Federal Cyber Experts Call Microsoft Cloud Security a Pile of Shit

In late 2024, federal cybersecurity evaluators concluded that Microsoft’s cloud computing offering lacked sufficient security documentation to allow a confident assessment of its overall security posture, according to an internal government report reviewed by ProPublica and reported by Ars Technica in March 2025.

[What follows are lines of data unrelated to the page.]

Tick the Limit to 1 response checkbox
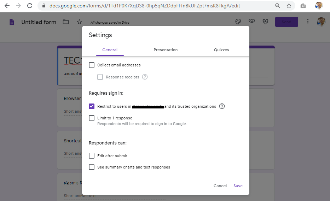This screenshot has width=330, height=201. coord(92,118)
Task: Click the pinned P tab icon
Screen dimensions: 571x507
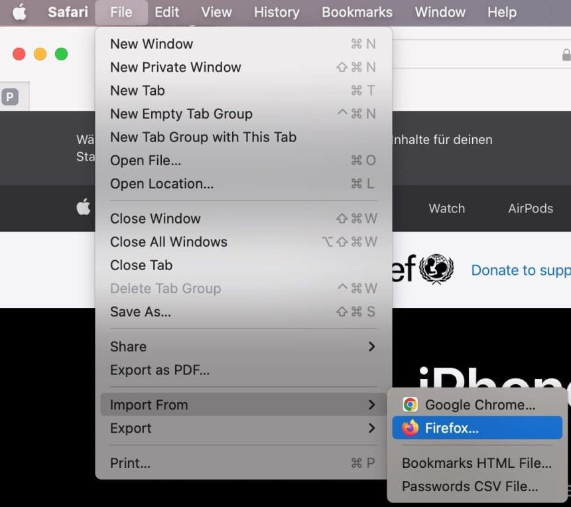Action: click(x=10, y=98)
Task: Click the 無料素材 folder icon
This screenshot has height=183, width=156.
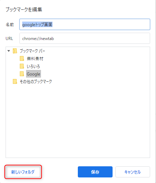Action: point(22,58)

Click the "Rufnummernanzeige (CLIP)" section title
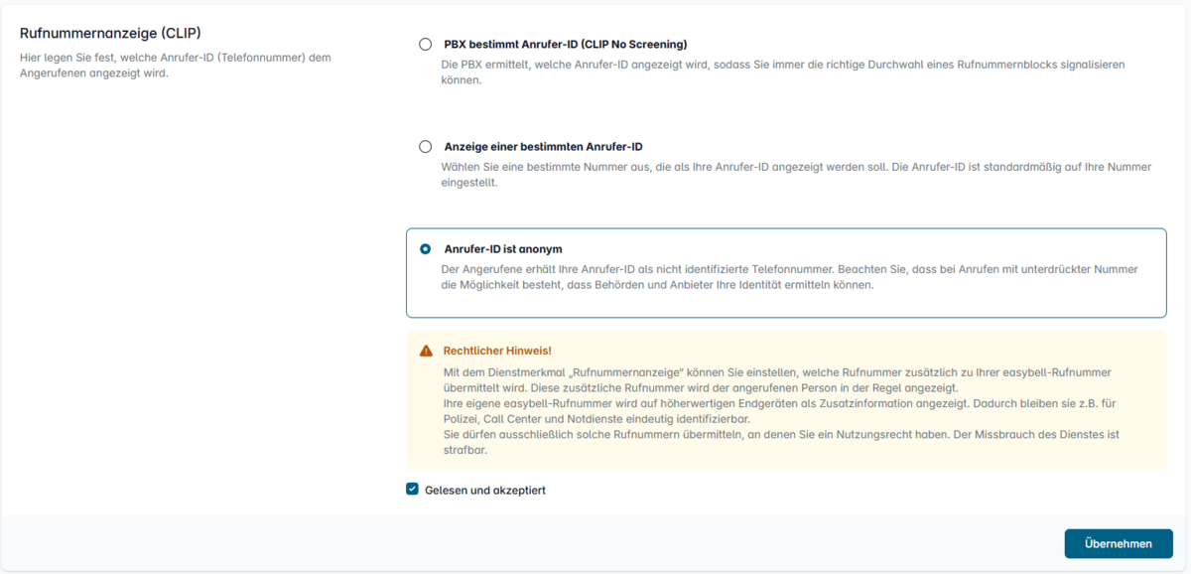(110, 33)
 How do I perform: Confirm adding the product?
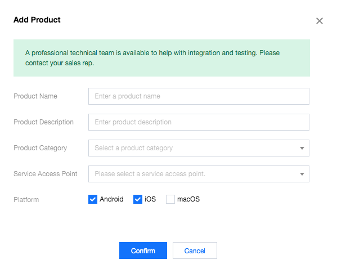point(143,250)
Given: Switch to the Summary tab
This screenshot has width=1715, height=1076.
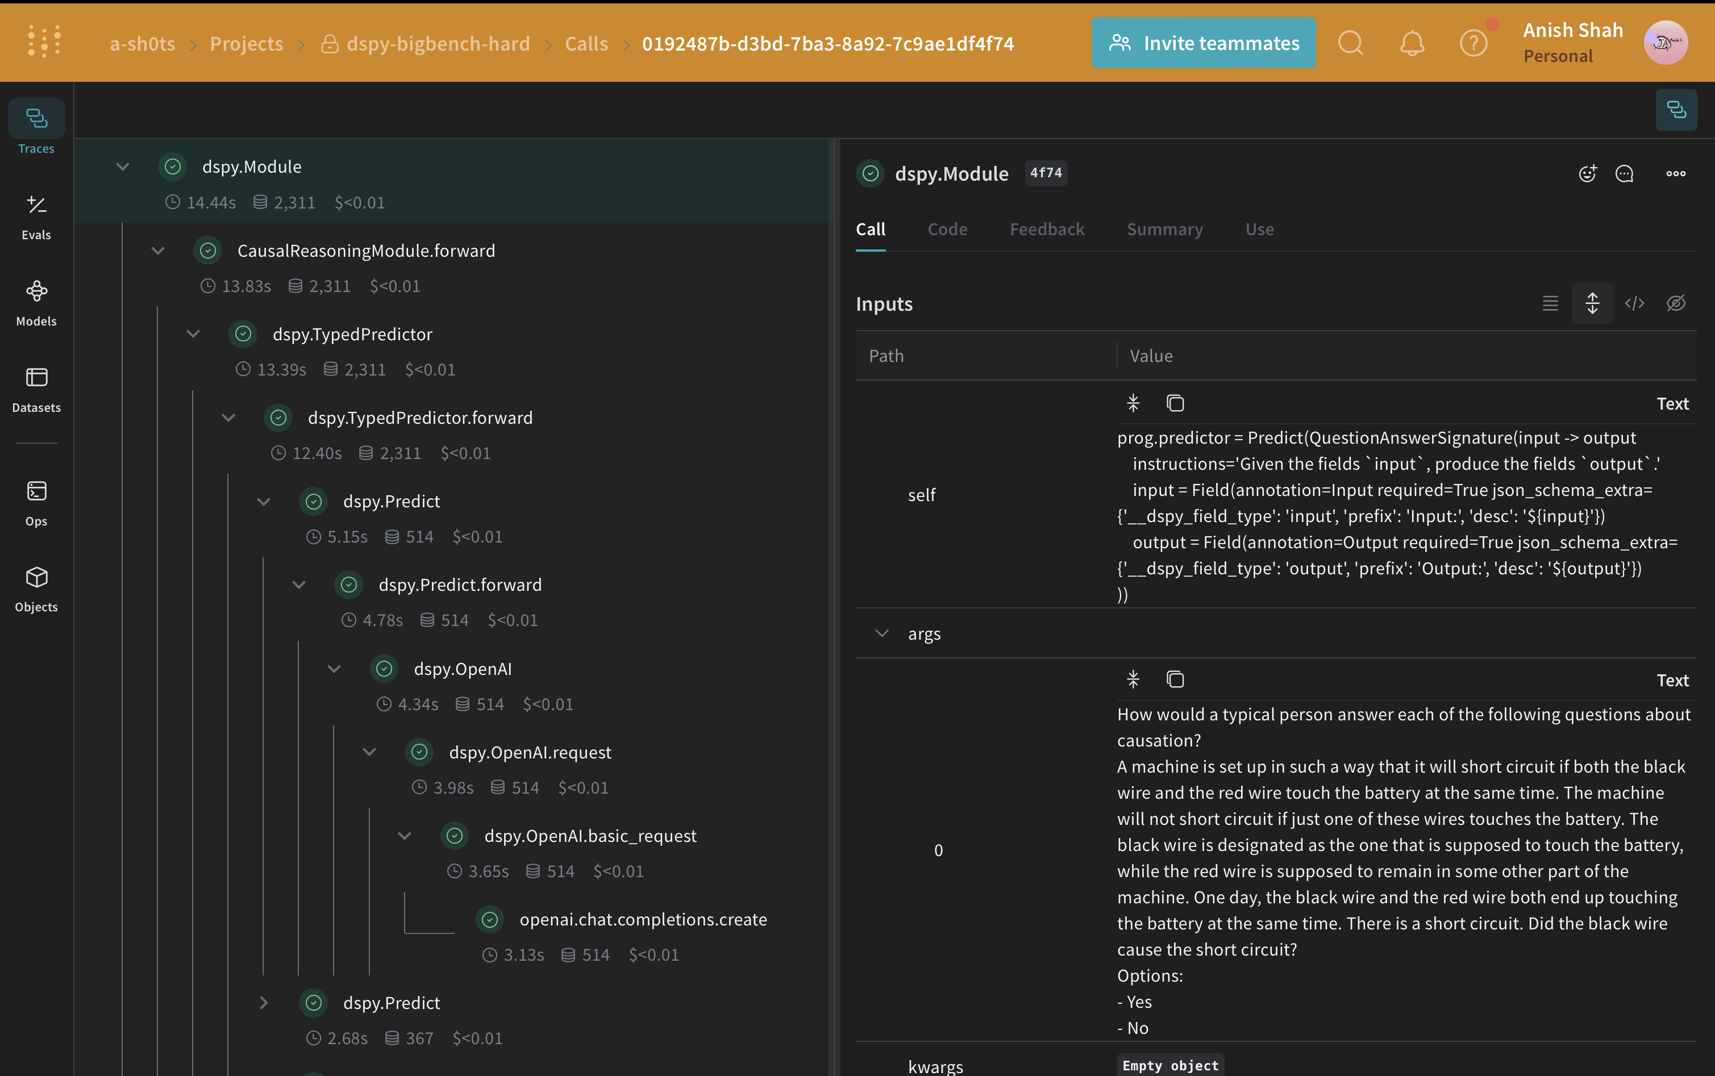Looking at the screenshot, I should [1164, 229].
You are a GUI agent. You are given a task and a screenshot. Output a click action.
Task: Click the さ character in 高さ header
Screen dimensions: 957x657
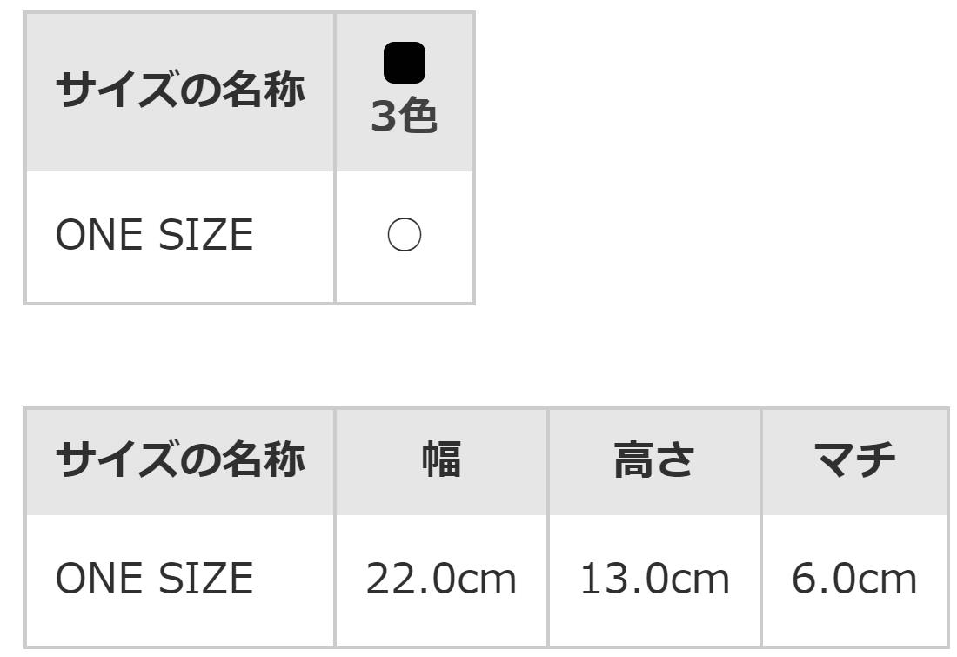[675, 459]
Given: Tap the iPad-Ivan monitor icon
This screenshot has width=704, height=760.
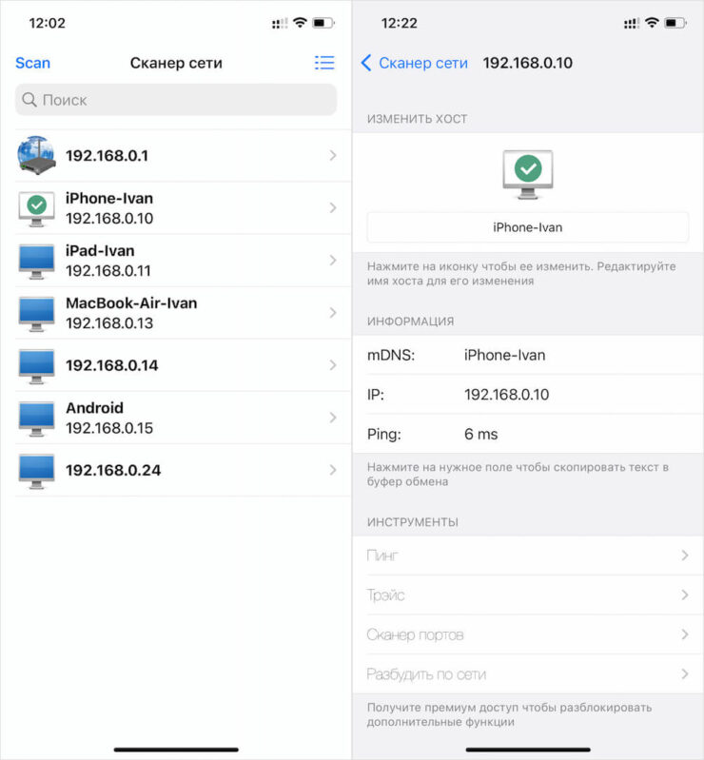Looking at the screenshot, I should pyautogui.click(x=36, y=261).
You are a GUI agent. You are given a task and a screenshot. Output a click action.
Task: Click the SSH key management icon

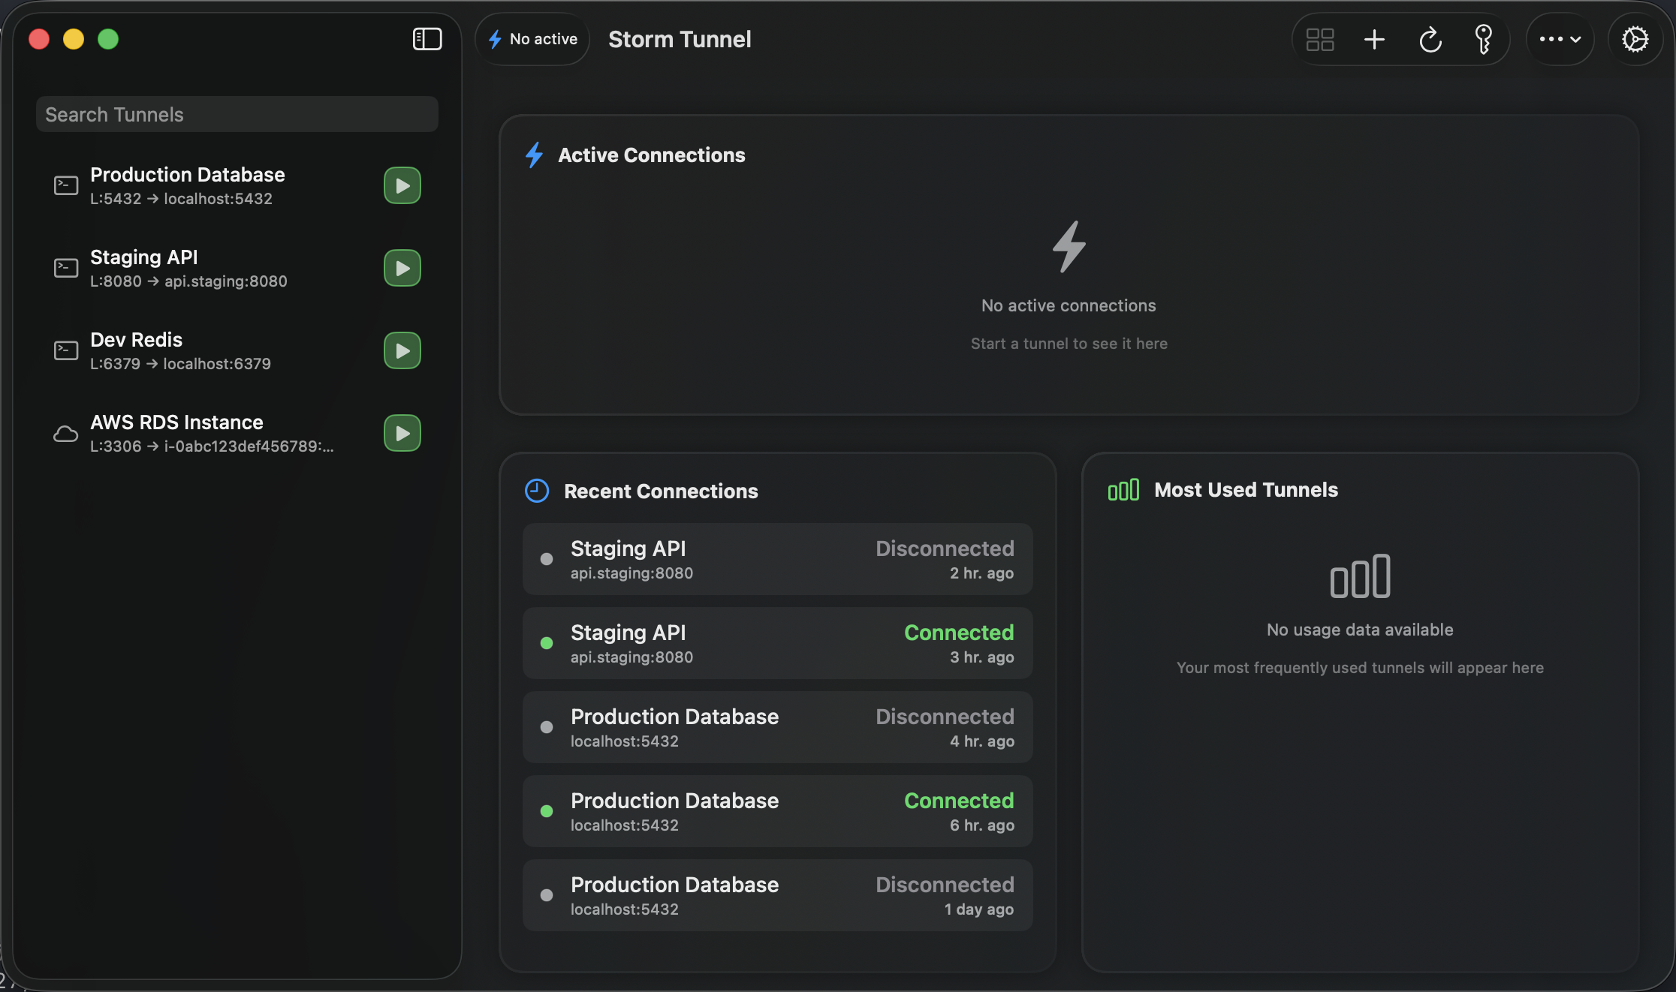point(1483,39)
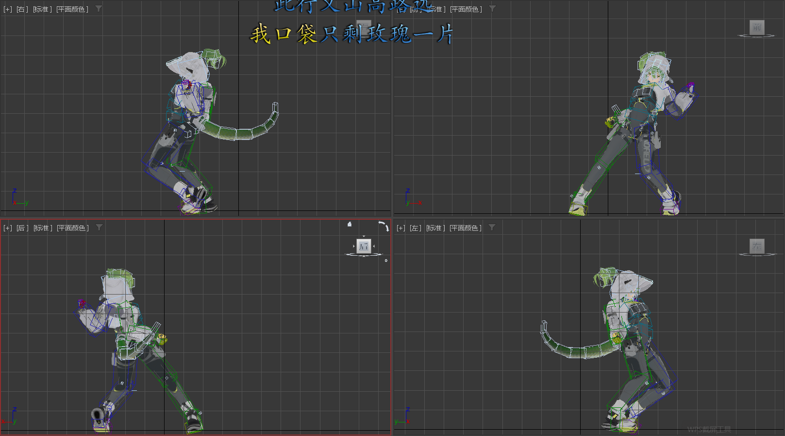This screenshot has width=785, height=436.
Task: Click [平面颜色] shading label in Left viewport
Action: (x=465, y=228)
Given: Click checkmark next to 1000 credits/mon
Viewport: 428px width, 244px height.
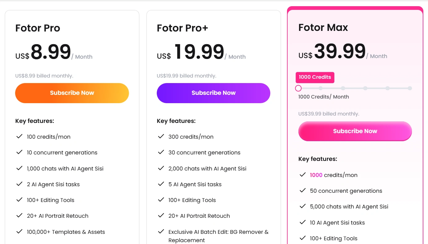Looking at the screenshot, I should pyautogui.click(x=302, y=175).
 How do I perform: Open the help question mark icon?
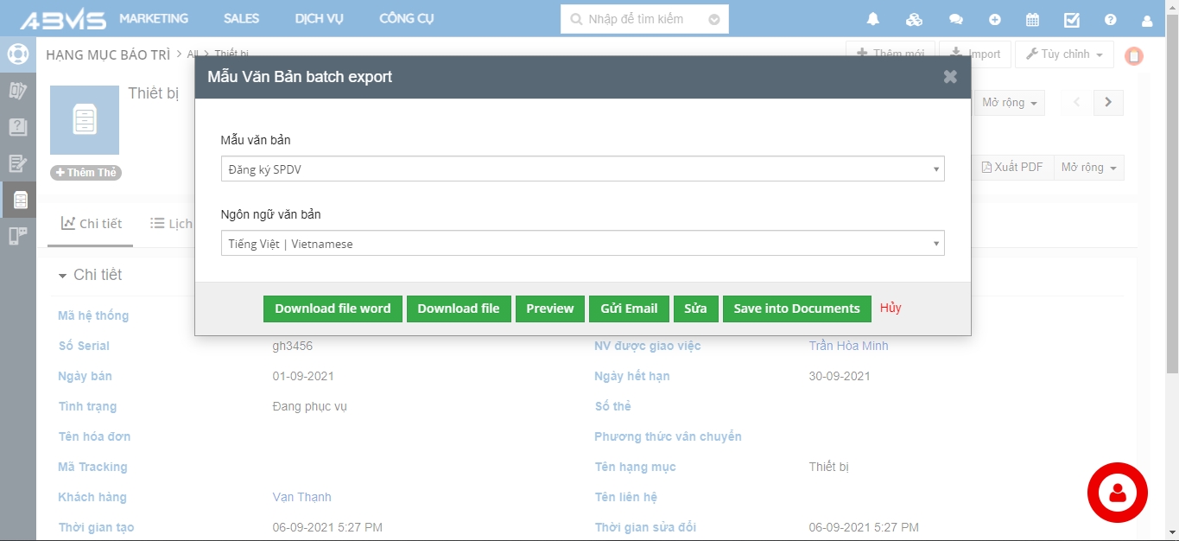[1111, 19]
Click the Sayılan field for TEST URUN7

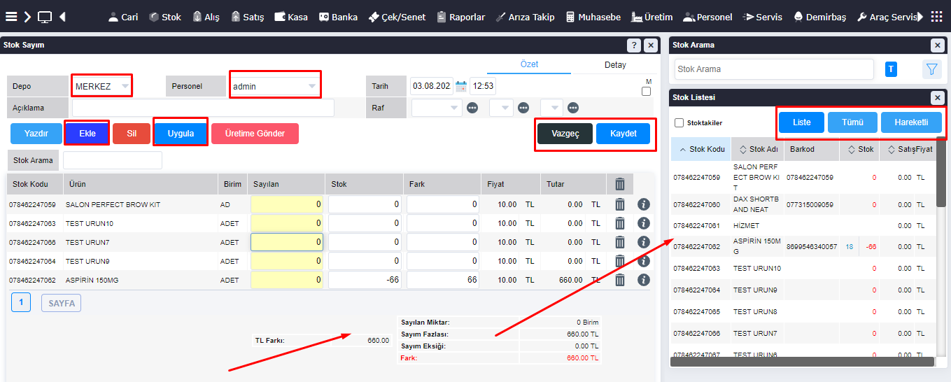click(x=287, y=242)
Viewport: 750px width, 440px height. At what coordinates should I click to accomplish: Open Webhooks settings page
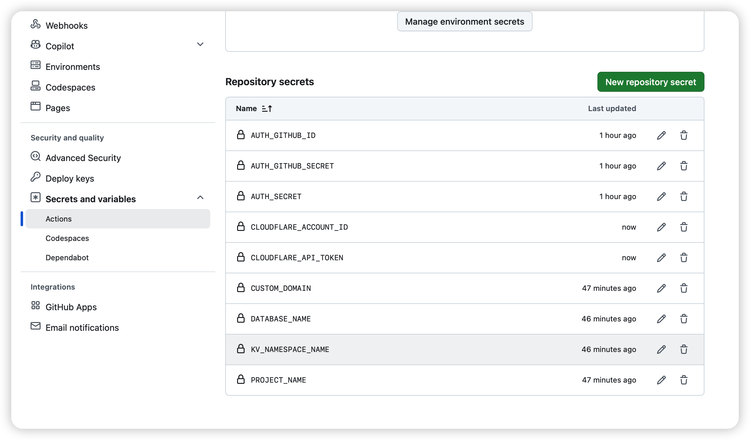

The evaluation, conducted by unnamed federal cybersecurity experts, found that Microsoft’s “lack of proper detailed security documentation” left reviewers unable to verify key aspects of the system’s security controls. One member of the evaluation team was quoted in the report as describing the offering as “a pile of shit.” Despite these concerns, the service was ultimately approved for federal use.

The specific cloud service evaluated was not named in the Ars Technica report, but the timing and context suggest it may have been related to Microsoft Azure Government or a similarly designated offering intended for U.S. Federal agencies. Federal cloud services must undergo rigorous authorization processes under the Federal Risk and Authorization Management Program (FedRAMP), which requires vendors to provide detailed security documentation, including system security plans, vulnerability assessments, and continuous monitoring strategies.

FedRAMP authorization is mandatory for most cloud services used by U.S. Federal agencies. The program evaluates whether a provider’s security controls meet the requirements outlined in National Institute of Standards and Technology (NIST) Special Publication 800-53. A lack of detailed documentation can impede the evaluation process, as assessors rely on these materials to verify that technical and administrative safeguards are properly implemented and maintained.

Microsoft has not publicly responded to the specific allegations raised in the internal report. The company maintains an extensive compliance portfolio for its cloud services, including FedRAMP High authorization for Azure Government, which supports departments handling controlled unclassified information. Microsoft’s Trust Center publishes detailed compliance reports, attestations, and security white papers for its cloud offerings, though the depth and accessibility of such documentation can vary by service and audience.

Government cybersecurity evaluations often involve classified or sensitive assessments that are not made public. Internal reports like the one cited by ProPublica may reflect preliminary findings, technical disagreements, or concerns about documentation clarity rather than confirmed vulnerabilities. The fact that the service was approved despite the negative feedback suggests that either the concerns were addressed during review, deemed non-blocking, or overridden through formal risk acceptance procedures.

The incident highlights ongoing tensions between cloud providers and federal assessors over the balance between innovation speed and security rigor. As agencies accelerate migration to cloud environments, ensuring that vendors provide transparent, assessable security documentation remains a critical component of maintaining trust in federal IT systems. Any perception that security shortcuts are being made—even if later resolved—can erode confidence in the authorization process itself.

As of March 2025, Microsoft’s Azure Government services remain listed as authorized on the FedRAMP Marketplace. No public enforcement actions, withdrawals of authorization, or security incidents tied to this specific evaluation have been reported by federal agencies or oversight bodies such as the Government Accountability Office or the Department of Homeland Security’s Cybersecurity and Infrastructure Security Agency (CISA).